SHORT PROBLEM: Copy the rows word for word, from the line containing "The width and" through the end of the rows, inclusive, leaving out the pictures.

EXTRACTED INFORMATION:
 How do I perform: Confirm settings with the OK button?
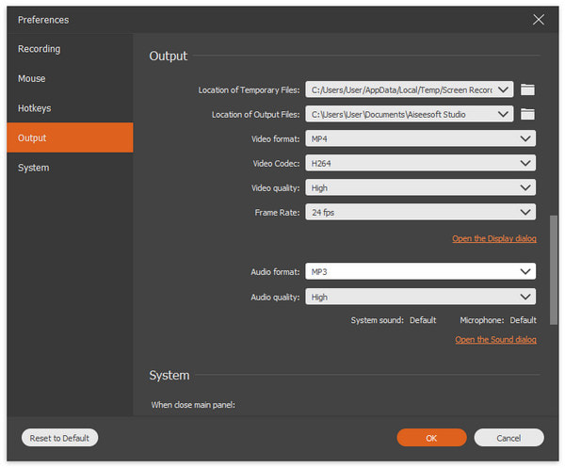431,438
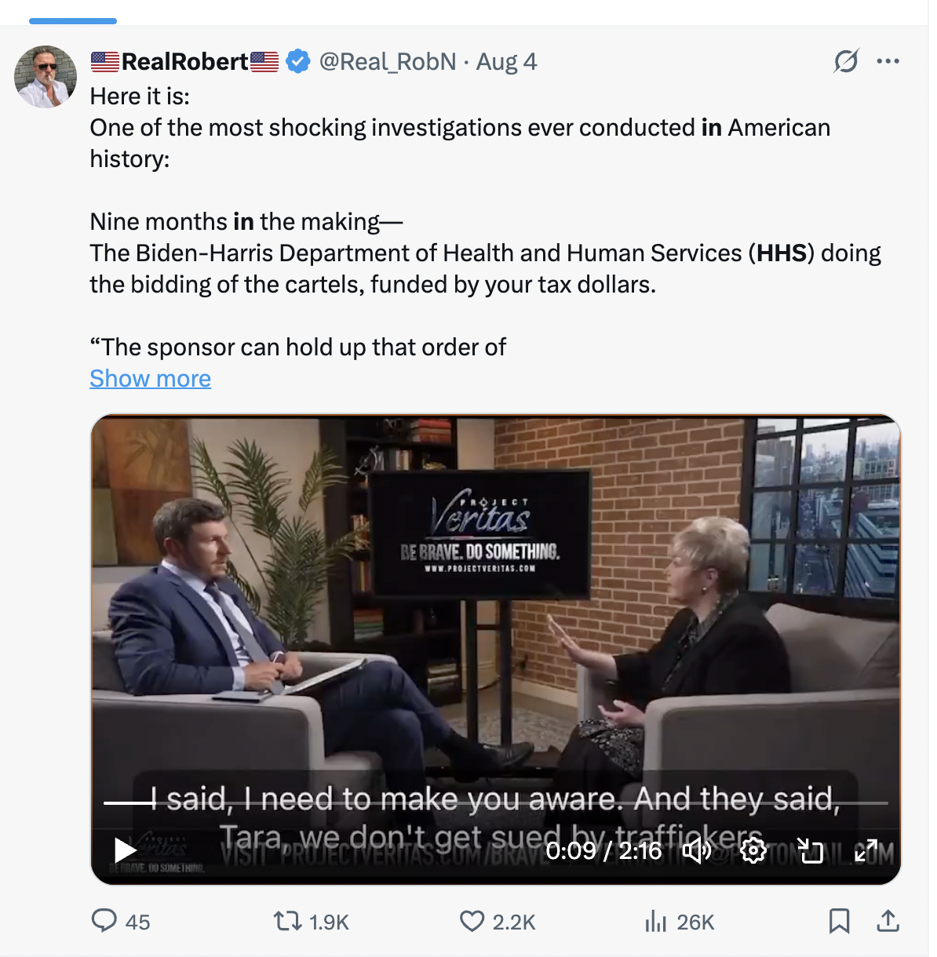Click the RealRobert display name
The image size is (937, 957).
pyautogui.click(x=185, y=62)
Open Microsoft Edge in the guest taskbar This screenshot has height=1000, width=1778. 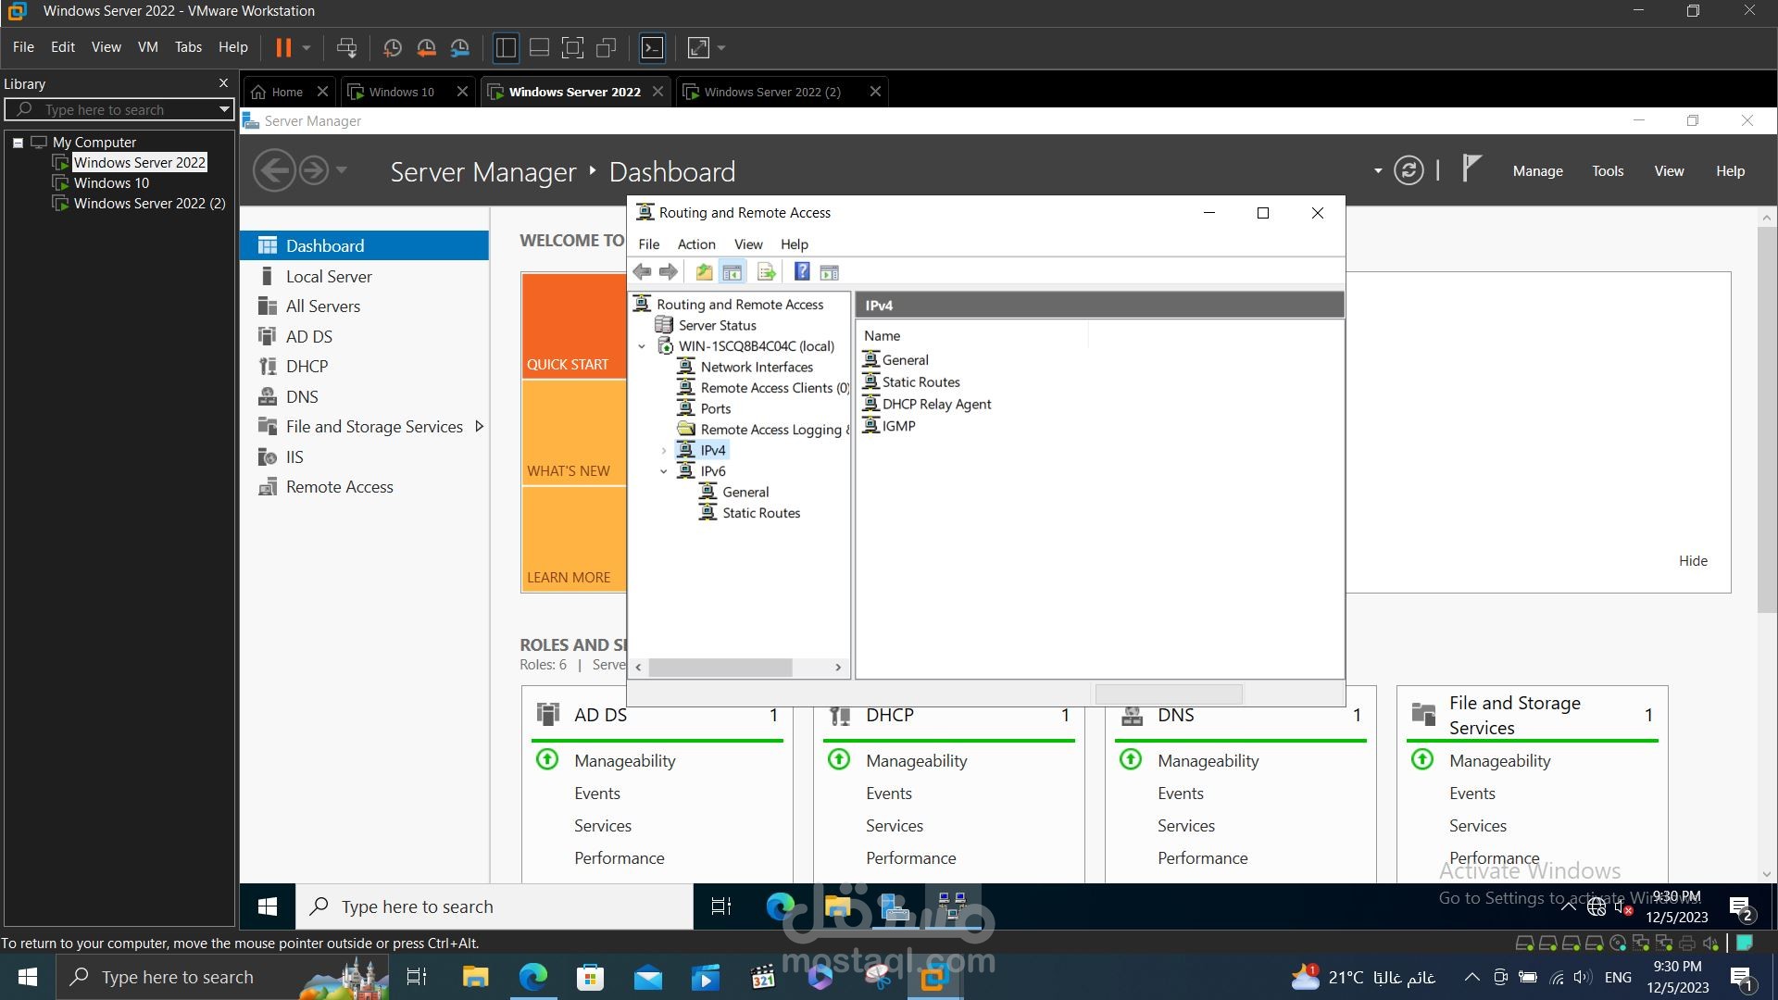pos(780,906)
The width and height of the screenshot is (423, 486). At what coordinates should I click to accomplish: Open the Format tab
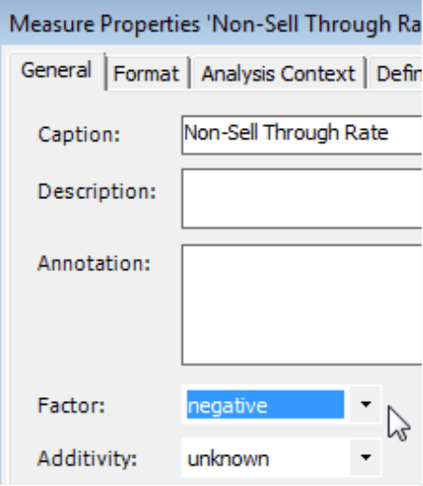(x=147, y=74)
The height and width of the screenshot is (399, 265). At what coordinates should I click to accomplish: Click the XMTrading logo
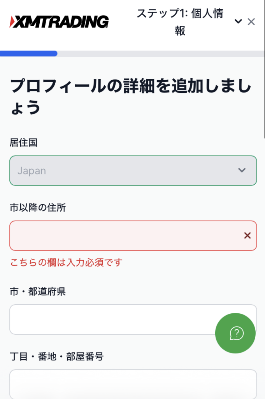[x=59, y=22]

COMPLETE ANSWER:
The width and height of the screenshot is (423, 486). At what coordinates should I click to accomplish: Open the Format tab
(x=147, y=74)
The height and width of the screenshot is (399, 265). At what coordinates should I click to accomplish: Click the XMTrading logo
[x=59, y=22]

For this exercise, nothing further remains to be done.